The subject device kit cases are reusable rigid containers, comprising a case bottom (or base), a removable inner tray, and tray lid (lid). The subject device kits are to be used to organize and protect instruments and accessories that are to be sterilized by the healthcare provider. The subject kit cases are manufactured in autoclavable polymer. The design of the subject devices includes grommets manufactured from medical grade silicone that retain the instruments within the tray. The subject device kit cases are provided nonsterile to the end-user.

Neodent prosthetic abutments are indicated to be used on Neodent implants to provide support for prosthetic structures for up to 6 months. They can be used in single- or two-stage procedures and they are intended to be placed out of occlusion.

The subject device is a temporary abutment composed of PEEK with a titanium alloy fixation screw.
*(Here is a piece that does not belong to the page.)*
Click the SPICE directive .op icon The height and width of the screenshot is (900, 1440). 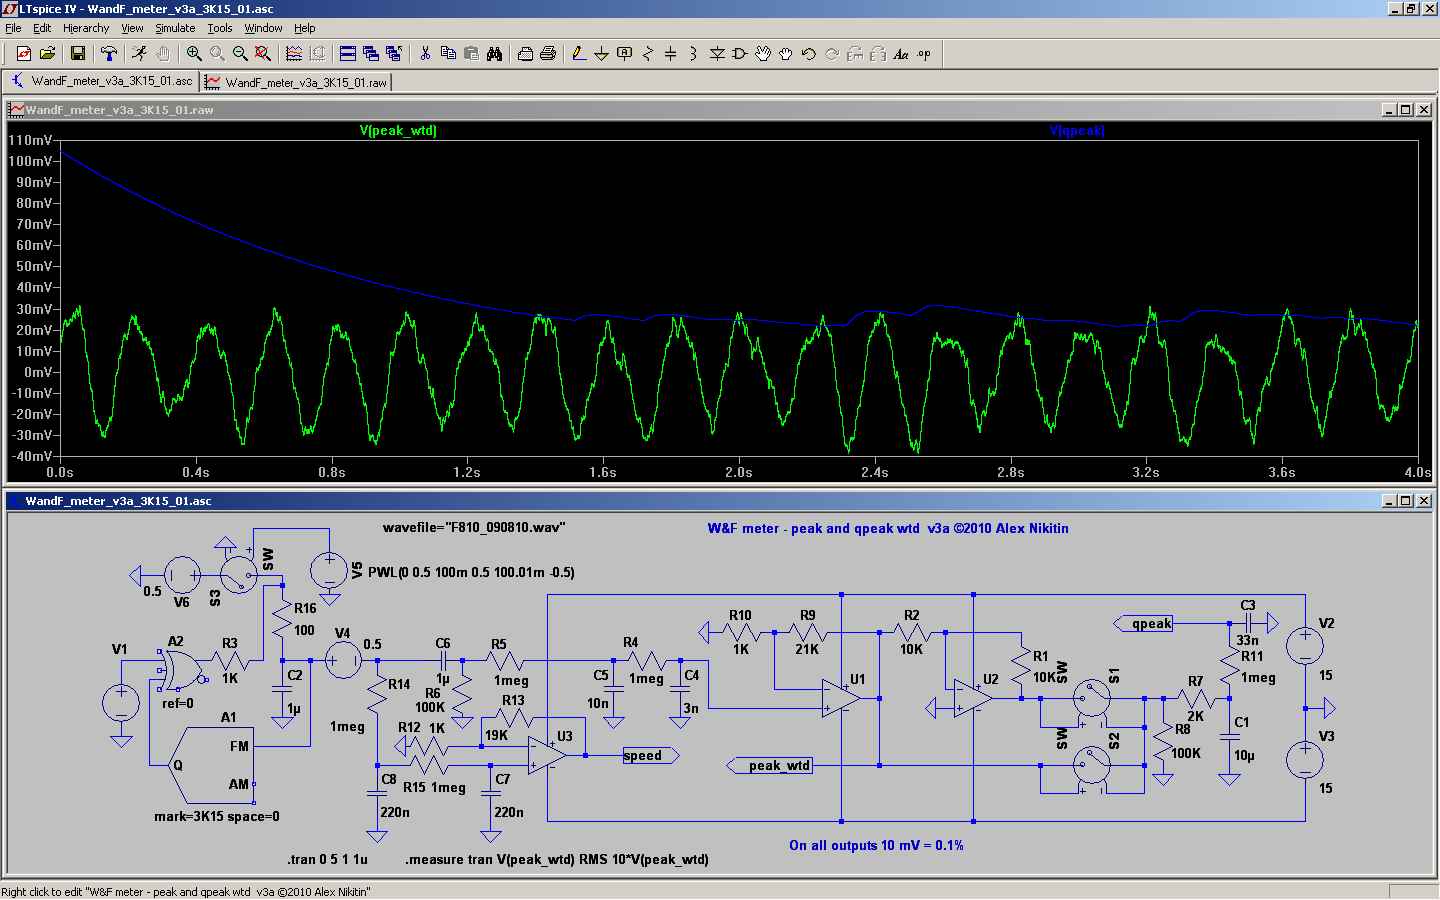click(924, 54)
The subject device is compatible with Neodent zirconia implant bodies with Zilock connection platform (K201491). - Intended for single use; - Provided sterile via Ethylene Oxide; - The subject devices are manufactured of PEEK (high performance polymer – specific for dental use) and are provided along with a screw manufactured of titanium alloy according to ASTM F136 standard; - . ZiLock prosthetic interface with internal indexer; - . Cylindrical format with a passing hole to fixate the screw.
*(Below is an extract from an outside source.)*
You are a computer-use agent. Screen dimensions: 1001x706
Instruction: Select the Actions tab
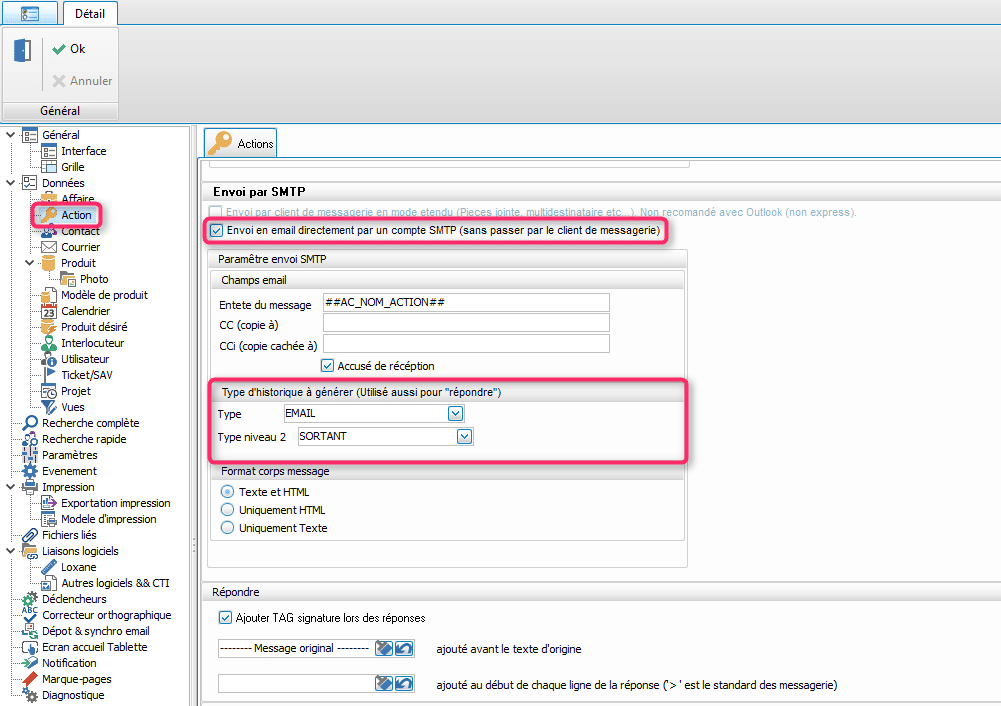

Indications for Use for Zirconia Implants, Cover Screw and Healing Abutment: The Neodent Implant System is intended to be surgically placed in the bone of the upper or lower jaw to provide support for prosthetic devices, such as artificial teeth, to restore chewing function. It may be used with singlestage or two-stage surgical procedures, for single or multiple unit restorations, and may be loaded immediately when good primary stability is achieved and with physiological occlusal loading. Multiple teeth applications can be rigidly splinted. Indications for Use for Zirconia Bases: The Zirconia Base is an abutment placed over Neodent Zirconia Implants in order to provide support for patient-specific prosthetic restorations, such as copings or crowns. It may be used for cement- or screw retained single unit restorations. All digitally designed copings and/or crowns to be used with the Neodent Zirconia Base Abutment System are intended to be sent to Straumann for manufacture at a validated milling center.
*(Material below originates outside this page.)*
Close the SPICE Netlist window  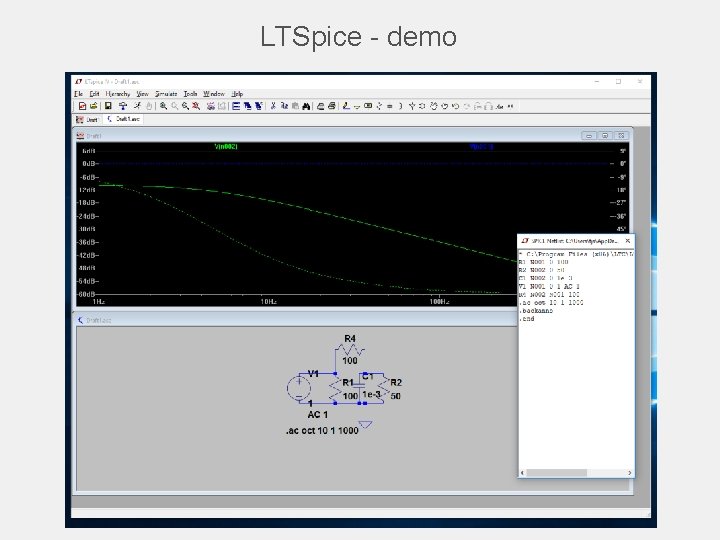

- Intended for single use; - Zirconia implants provided sterile via Ethylene Oxide; Zirconia Base abutments are provided sterile but require end user sterilization via moist heat following cementation of the restoration and before use - All devices of Zirconia Implant System are manufactured of Y-TZP (Yttrium-stabilized zirconium dioxide), except for the Zirconia Implant Cover Screw and the Basal Screw, which is manufactured of titanium alloy according to ASTM F136 standard; - ZiLock prosthetic interface with internal indexer; - Apically tapered implant with trapezoidal thread profile; - Implant provided with sand-blasted, acid etched surface finish to facilitate osseointegration. - The final finished Zirconia Base abutments are two-piece abutments composed of a zirconia base bottom-half bonded to a CAD-CAM zirconia top-half.